REQUIRED WORK
What you write should be an exact repeat of the lines from the one with "Go to 游戏下载 in the nav bar" through the final line below, minus the pictures.

Saved entries
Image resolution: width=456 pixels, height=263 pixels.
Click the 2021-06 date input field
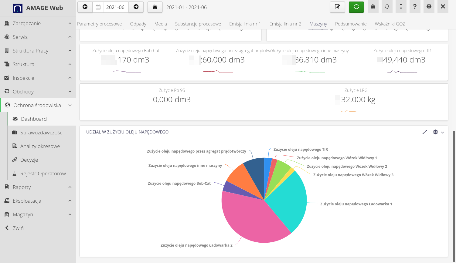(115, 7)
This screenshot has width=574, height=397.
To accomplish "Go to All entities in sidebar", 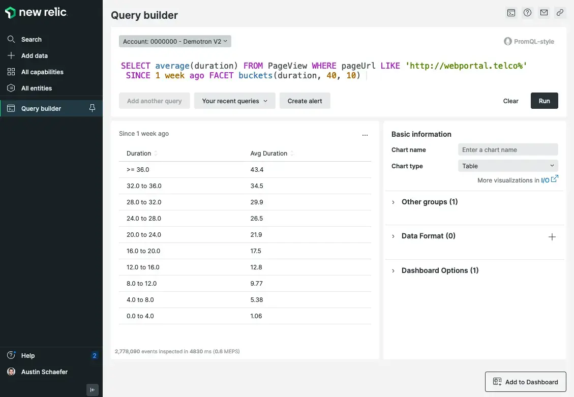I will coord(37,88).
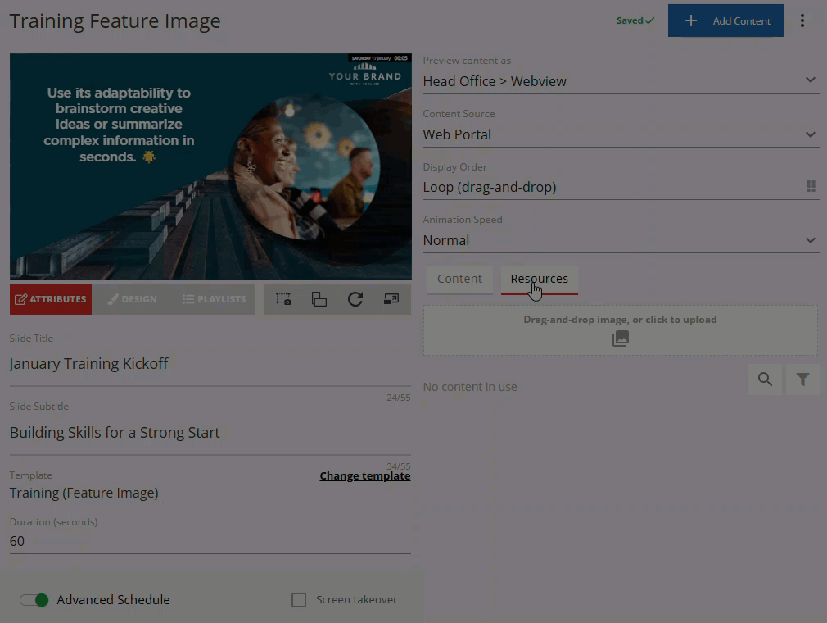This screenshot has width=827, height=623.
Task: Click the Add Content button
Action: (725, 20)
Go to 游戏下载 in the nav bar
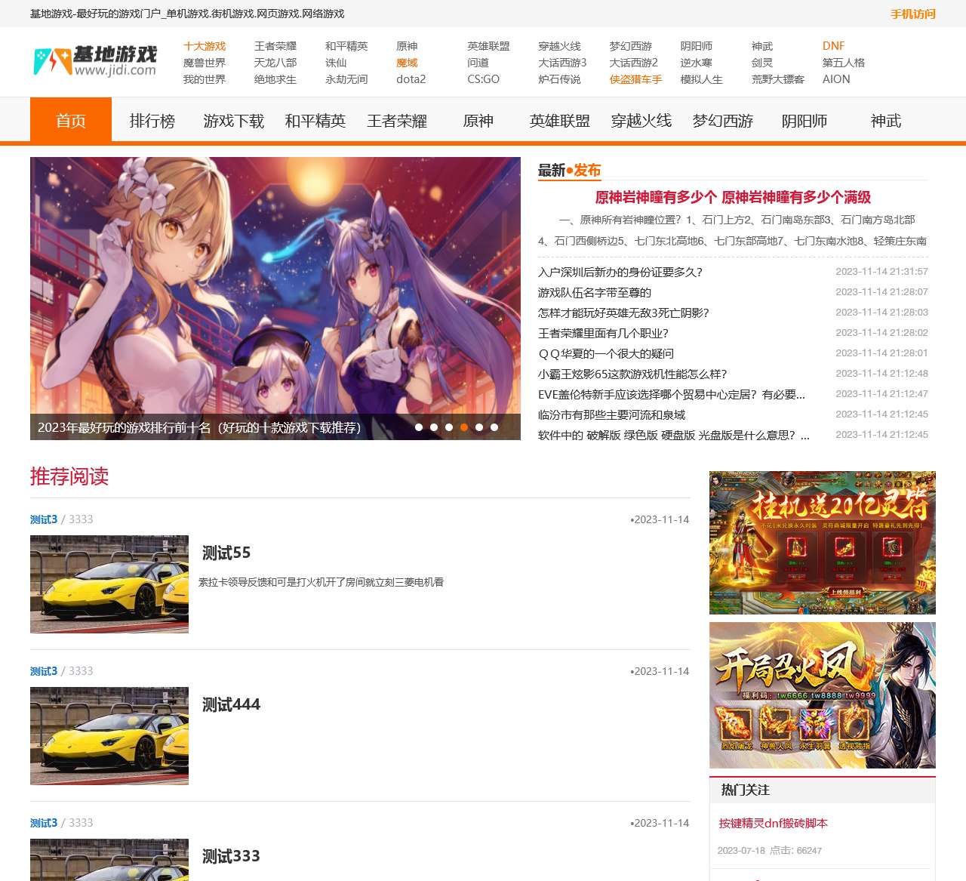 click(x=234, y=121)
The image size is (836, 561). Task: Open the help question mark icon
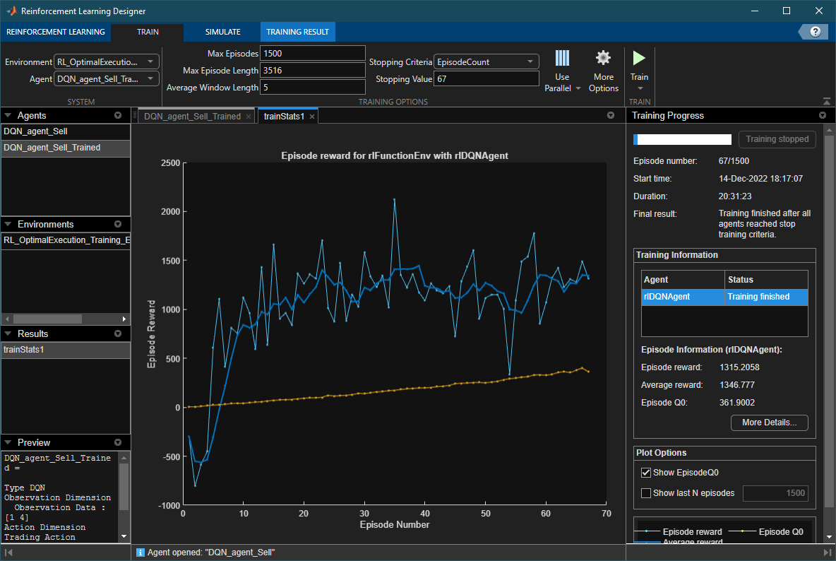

THE COMPLETED TASK
Go to 游戏下载 in the nav bar
 click(x=234, y=121)
The image size is (836, 561). Task: Open the help question mark icon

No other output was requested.